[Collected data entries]
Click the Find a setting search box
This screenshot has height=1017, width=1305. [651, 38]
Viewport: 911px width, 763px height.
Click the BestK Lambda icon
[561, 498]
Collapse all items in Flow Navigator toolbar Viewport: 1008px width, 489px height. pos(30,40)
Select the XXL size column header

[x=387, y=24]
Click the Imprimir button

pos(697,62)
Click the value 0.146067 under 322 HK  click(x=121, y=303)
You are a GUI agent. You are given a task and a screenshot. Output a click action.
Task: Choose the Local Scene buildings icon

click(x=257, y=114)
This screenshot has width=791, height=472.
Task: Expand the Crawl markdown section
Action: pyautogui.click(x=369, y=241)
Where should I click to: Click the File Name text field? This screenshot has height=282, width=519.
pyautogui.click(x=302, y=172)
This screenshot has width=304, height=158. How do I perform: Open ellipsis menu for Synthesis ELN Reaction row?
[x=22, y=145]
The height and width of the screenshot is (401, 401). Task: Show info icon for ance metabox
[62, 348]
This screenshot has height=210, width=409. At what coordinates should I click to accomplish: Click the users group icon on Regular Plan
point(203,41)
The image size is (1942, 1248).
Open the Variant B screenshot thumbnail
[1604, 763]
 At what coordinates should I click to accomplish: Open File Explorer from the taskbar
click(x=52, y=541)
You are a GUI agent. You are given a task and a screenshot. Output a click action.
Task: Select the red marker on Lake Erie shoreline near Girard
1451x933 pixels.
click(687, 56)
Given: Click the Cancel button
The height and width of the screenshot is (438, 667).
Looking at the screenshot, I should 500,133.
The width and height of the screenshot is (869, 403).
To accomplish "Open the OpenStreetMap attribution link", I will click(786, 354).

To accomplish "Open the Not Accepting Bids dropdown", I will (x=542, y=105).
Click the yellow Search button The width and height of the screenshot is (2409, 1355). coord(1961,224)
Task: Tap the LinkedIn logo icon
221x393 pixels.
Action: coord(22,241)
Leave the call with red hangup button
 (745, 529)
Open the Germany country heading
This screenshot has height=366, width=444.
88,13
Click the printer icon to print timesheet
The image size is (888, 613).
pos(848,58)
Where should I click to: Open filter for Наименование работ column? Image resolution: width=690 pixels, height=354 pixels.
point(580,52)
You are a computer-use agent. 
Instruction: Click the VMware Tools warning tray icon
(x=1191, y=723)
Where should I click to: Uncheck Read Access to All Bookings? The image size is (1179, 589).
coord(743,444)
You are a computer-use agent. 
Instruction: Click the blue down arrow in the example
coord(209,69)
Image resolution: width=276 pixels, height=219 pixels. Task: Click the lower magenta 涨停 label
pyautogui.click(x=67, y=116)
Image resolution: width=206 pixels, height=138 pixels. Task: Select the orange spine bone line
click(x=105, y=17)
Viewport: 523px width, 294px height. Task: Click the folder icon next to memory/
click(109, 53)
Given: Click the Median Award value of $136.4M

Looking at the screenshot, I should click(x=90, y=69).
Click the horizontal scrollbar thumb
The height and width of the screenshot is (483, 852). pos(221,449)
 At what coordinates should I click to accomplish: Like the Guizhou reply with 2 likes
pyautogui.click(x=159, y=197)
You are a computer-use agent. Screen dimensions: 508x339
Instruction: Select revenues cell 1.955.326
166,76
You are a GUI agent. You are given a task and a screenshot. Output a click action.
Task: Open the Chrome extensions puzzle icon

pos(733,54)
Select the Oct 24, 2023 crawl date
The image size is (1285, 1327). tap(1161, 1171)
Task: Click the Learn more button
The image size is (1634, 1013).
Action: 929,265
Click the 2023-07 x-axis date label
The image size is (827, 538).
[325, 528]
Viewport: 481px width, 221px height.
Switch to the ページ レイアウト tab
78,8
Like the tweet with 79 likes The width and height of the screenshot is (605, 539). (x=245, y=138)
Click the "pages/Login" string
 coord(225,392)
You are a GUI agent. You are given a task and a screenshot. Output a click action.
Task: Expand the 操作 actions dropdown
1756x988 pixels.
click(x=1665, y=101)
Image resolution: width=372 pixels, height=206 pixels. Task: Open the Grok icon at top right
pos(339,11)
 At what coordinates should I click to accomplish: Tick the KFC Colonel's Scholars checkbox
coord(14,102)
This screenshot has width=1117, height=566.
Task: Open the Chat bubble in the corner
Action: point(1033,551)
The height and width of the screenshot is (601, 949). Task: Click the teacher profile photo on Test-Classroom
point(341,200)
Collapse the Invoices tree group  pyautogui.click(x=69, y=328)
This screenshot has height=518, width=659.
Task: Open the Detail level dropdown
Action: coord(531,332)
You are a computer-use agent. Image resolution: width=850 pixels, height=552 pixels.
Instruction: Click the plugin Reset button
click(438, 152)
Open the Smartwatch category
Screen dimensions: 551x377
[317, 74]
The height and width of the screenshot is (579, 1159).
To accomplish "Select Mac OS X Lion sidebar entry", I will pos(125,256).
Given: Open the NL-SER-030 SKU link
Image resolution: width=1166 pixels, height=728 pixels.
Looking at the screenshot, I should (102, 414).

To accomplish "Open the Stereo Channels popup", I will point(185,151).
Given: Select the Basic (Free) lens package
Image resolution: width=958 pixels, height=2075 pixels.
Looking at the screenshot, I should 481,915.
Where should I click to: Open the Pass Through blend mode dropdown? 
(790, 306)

### EXERCISE AIM
Recast the data above as a numbered list, leaving out blank lines.

### REPLY TO THE TASK
1. Click the Find a setting search box
2. This screenshot has height=1017, width=1305. [651, 38]
3. Viewport: 911px width, 763px height.
4. Click the BestK Lambda icon
5. [561, 498]
6. Collapse all items in Flow Navigator toolbar Viewport: 1008px width, 489px height. pos(30,40)
7. Select the XXL size column header
8. [x=387, y=24]
9. Click the Imprimir button
10. pos(697,62)
11. Click the value 0.146067 under 322 HK  click(x=121, y=303)
12. You are a GUI agent. You are given a task and a screenshot. Output a click action.
13. Task: Choose the Local Scene buildings icon
14. click(x=257, y=114)
15. This screenshot has width=791, height=472.
16. Task: Expand the Crawl markdown section
17. Action: pyautogui.click(x=369, y=241)
18. Where should I click to: Click the File Name text field? This screenshot has height=282, width=519.
19. pyautogui.click(x=302, y=172)
20. This screenshot has width=304, height=158. How do I perform: Open ellipsis menu for Synthesis ELN Reaction row?
21. [x=22, y=145]
22. The height and width of the screenshot is (401, 401). Task: Show info icon for ance metabox
23. [62, 348]
24. This screenshot has height=210, width=409. At what coordinates should I click to accomplish: Click the users group icon on Regular Plan
25. point(203,41)
26. The image size is (1942, 1248).
27. Open the Variant B screenshot thumbnail
28. [1604, 763]
29.  At what coordinates should I click to accomplish: Open File Explorer from the taskbar
30. click(x=52, y=541)
31. You are a GUI agent. You are given a task and a screenshot. Output a click action.
32. Task: Select the red marker on Lake Erie shoreline near Girard
33. 1451x933 pixels.
34. click(687, 56)
35. Given: Click the Cancel button
36. The height and width of the screenshot is (438, 667).
37. Looking at the screenshot, I should 500,133.
38. The width and height of the screenshot is (869, 403).
39. To accomplish "Open the OpenStreetMap attribution link", I will click(786, 354).
40. To accomplish "Open the Not Accepting Bids dropdown", I will (x=542, y=105).
41. Click the yellow Search button The width and height of the screenshot is (2409, 1355). coord(1961,224)
42. Task: Tap the LinkedIn logo icon
43. 221x393 pixels.
44. Action: coord(22,241)
45. Leave the call with red hangup button
46.  (745, 529)
47. Open the Germany country heading
48. This screenshot has height=366, width=444.
49. 88,13
50. Click the printer icon to print timesheet
51. The image size is (888, 613).
52. pos(848,58)
53. Where should I click to: Open filter for Наименование работ column? Image resolution: width=690 pixels, height=354 pixels.
54. point(580,52)
55. You are a computer-use agent. 
56. Instruction: Click the VMware Tools warning tray icon
57. (x=1191, y=723)
58. Where should I click to: Uncheck Read Access to All Bookings? The image size is (1179, 589).
59. coord(743,444)
60. You are a computer-use agent. 
61. Instruction: Click the blue down arrow in the example
62. coord(209,69)
63. Image resolution: width=276 pixels, height=219 pixels. Task: Click the lower magenta 涨停 label
64. pyautogui.click(x=67, y=116)
65. Image resolution: width=206 pixels, height=138 pixels. Task: Select the orange spine bone line
66. click(x=105, y=17)
67. Viewport: 523px width, 294px height. Task: Click the folder icon next to memory/
68. click(109, 53)
69. Given: Click the Median Award value of $136.4M
70. Looking at the screenshot, I should click(x=90, y=69).
71. Click the horizontal scrollbar thumb
72. The height and width of the screenshot is (483, 852). pos(221,449)
73.  At what coordinates should I click to accomplish: Like the Guizhou reply with 2 likes
74. pyautogui.click(x=159, y=197)
75. You are a computer-use agent. Screen dimensions: 508x339
76. Instruction: Select revenues cell 1.955.326
77. 166,76
78. You are a GUI agent. You are given a task and a screenshot. Output a click action.
79. Task: Open the Chrome extensions puzzle icon
80. pos(733,54)
81. Select the Oct 24, 2023 crawl date
82. The image size is (1285, 1327). tap(1161, 1171)
83. Task: Click the Learn more button
84. The image size is (1634, 1013).
85. Action: 929,265
86. Click the 2023-07 x-axis date label
87. The image size is (827, 538).
88. [325, 528]
89. Viewport: 481px width, 221px height.
90. Switch to the ページ レイアウト tab
91. 78,8
92. Like the tweet with 79 likes The width and height of the screenshot is (605, 539). (x=245, y=138)
93. Click the "pages/Login" string
94.  coord(225,392)
95. You are a GUI agent. You are given a task and a screenshot. Output a click action.
96. Task: Expand the 操作 actions dropdown
97. 1756x988 pixels.
98. click(x=1665, y=101)
99. Image resolution: width=372 pixels, height=206 pixels. Task: Open the Grok icon at top right
100. pos(339,11)
101.  At what coordinates should I click to accomplish: Tick the KFC Colonel's Scholars checkbox
102. coord(14,102)
103. This screenshot has width=1117, height=566.
104. Task: Open the Chat bubble in the corner
105. Action: point(1033,551)
106. The height and width of the screenshot is (601, 949). Task: Click the teacher profile photo on Test-Classroom
107. point(341,200)
108. Collapse the Invoices tree group  pyautogui.click(x=69, y=328)
109. This screenshot has height=518, width=659.
110. Task: Open the Detail level dropdown
111. Action: coord(531,332)
112. You are a computer-use agent. Image resolution: width=850 pixels, height=552 pixels.
113. Instruction: Click the plugin Reset button
114. click(438, 152)
115. Open the Smartwatch category
116. Screen dimensions: 551x377
117. [317, 74]
118. The height and width of the screenshot is (579, 1159).
119. To accomplish "Select Mac OS X Lion sidebar entry", I will pos(125,256).
120. Given: Open the NL-SER-030 SKU link
121. Image resolution: width=1166 pixels, height=728 pixels.
122. Looking at the screenshot, I should (102, 414).
123. To accomplish "Open the Stereo Channels popup", I will point(185,151).
124. Given: Select the Basic (Free) lens package
125. Image resolution: width=958 pixels, height=2075 pixels.
126. Looking at the screenshot, I should 481,915.
127. Where should I click to: Open the Pass Through blend mode dropdown? 
128. (790, 306)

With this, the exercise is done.